Moreover if the lesion has been previously
biopsied using a needle, MEC may not be well preserved due to disruption and reaction to the
procedure. The etiology of sclerosis in papillary lesions is
unknown, but may represent a reparative reaction following infarction of
fibrovascular cores. Often sclerotic papillomas are a component of complex sclerosing lesions
[7]. Papillary lesions are usually not diagnostically
difficult, however the following scenerios may be challenging. Epithelial
proliferations within the papillary lesion may raise the possibility of atypical
ductal hyperplasia or even ductal carcinoma in situ, and this distinction may be
difficult on core biopsy. A prudent approach is to construct the pathology report in a
manner to guide the treating physician to excise the lesion for full
characterization. Another setting that may be challenging is examination of an excision
specimen containing a papillary lesion following needle biopsy. Displacement of
epithelium from the previous procedure can mimic invasion, but the presence of hemosiderin,
granulation tissue, and a linear array of displaced glands is useful in recognizing
this mimicker of invasion. Diagnostic and management issues of papillary lesions on
core biopsy as well as excision have been reviewed [3]. A rare
but important consequence of sclerotic papillomas is the development of a low-grade
metaplastic spindle cell carcinoma [8]. These metaplastic spindle cell carcinomas
may be misinterpreted as reactive stromal myofibroblastic proliferations. The correct
diagnosis requires recognizing increased numbers of plump, spindled cells which
express cytokeratins and p63 [8]. It is not uncommon for the correct diagnosis to be reached
only after one or more recurrence [8].

Conclusion(s):
Sclerosed papilloma of the breast may mimic invasive carcinoma, but recognizing the lobulocentric
nature of the lesion is key to achieving the correct diagnosis. Immunohistochemical studies highlighting
myoepithelial cells may be a useful adjunct in this setting.

References:
- Azzopardi JG, Salm R. Ductal adenoma of the breast: a lesion which can mimic carcinoma. J Pathology 144:15-23; 1984.

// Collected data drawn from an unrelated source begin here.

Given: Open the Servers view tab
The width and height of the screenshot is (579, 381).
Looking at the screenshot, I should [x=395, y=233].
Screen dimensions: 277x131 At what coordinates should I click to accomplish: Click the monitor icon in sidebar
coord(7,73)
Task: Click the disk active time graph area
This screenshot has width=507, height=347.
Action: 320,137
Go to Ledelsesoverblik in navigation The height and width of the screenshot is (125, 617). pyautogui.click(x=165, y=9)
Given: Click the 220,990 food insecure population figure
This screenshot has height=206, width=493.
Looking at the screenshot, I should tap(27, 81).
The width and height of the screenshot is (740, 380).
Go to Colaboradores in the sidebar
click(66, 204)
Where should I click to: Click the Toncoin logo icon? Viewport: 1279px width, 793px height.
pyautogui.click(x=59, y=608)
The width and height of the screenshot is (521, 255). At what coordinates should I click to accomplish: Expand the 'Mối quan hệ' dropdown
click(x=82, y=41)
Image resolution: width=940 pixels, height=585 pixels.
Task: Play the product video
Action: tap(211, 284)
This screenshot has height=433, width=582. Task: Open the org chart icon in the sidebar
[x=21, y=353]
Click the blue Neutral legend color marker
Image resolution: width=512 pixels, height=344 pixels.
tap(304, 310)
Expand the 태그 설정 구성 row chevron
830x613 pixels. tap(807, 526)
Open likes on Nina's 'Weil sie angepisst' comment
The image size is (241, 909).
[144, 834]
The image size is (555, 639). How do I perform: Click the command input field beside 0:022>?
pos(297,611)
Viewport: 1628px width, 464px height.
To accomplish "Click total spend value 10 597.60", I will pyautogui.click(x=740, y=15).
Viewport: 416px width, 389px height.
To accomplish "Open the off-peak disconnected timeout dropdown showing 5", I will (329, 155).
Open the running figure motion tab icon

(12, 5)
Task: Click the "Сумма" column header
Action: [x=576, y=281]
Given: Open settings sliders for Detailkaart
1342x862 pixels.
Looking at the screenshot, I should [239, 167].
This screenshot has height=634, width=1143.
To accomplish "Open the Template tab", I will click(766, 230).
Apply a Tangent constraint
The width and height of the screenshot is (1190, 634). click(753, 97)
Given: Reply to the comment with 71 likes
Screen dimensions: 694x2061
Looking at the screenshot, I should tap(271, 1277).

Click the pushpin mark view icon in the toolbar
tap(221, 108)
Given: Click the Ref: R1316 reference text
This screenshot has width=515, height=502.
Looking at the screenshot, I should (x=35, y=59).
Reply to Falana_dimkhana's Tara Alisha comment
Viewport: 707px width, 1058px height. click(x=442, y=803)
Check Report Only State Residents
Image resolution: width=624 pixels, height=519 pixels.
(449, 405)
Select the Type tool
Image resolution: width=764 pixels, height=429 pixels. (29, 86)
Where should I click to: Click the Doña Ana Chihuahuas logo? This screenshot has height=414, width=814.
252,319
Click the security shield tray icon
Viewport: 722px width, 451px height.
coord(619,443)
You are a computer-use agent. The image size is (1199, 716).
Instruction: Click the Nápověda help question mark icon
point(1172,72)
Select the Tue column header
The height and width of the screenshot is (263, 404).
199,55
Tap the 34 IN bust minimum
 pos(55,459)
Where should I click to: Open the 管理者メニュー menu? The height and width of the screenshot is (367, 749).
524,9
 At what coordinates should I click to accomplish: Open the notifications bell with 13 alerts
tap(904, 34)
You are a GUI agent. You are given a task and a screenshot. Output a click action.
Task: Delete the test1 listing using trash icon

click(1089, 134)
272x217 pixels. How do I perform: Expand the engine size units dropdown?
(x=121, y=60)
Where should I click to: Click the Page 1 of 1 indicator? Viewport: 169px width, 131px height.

- Moritani S, Kushima R, Sugihara H,Bamba M, Kobayashi TK, Hattori T. Availability of CD10 immunohistochemistry as a marker of breast myoepithelial cells on paraffin sections. Mod Pathol 15:397–405; 2002.

- Collins LC, Schnitt SJ. Papillary lesions of the breast: selected diagnostic and management issues. Histopathology 52:20-9; 2008.

- Werling RW, Hwang H, Yaziji H, Gown AM. Immunohistochemical distinction of invasive from noninvasive breast lesions: a comparative study of p63 versus calponin and smooth muscle myosin heavy chain. Am J Surg Pathol 27:82-90; 2003.

- Hilson JB, Schnitt SJ, Collins LC. Phenotypic alterations in myoepithelial cells associated with benign sclerosing lesions of the breast. Am J Surg Pathol 34:896-900; 2010.

- Hilson JB, Schnitt SJ, Collins LC. Phenotypic alterations in ductal carcinoma in situ-associated myoepithelial cells: biologic and diagnostic implications. Am J Surg Pathol 33:227-32; 2009.

- Sanders ME, Page DL, Simpson JF, Schuyler PA, Dale Plummer W, Dupont WD. Interdependence of radial scar and proliferative disease with respect to invasive breast carcinoma risk in patients with benign breast biopsies. Cancer 106:1453-61; 2006.

- Gobbi H, Simpson JF, Jensen RA, Olson SJ, Page DL. Metaplastic spindle cell breast tumors arising within papillomas, complex sclerosing lesions, and nipple adenomas. Mod Pathol 16:893-901; 2003.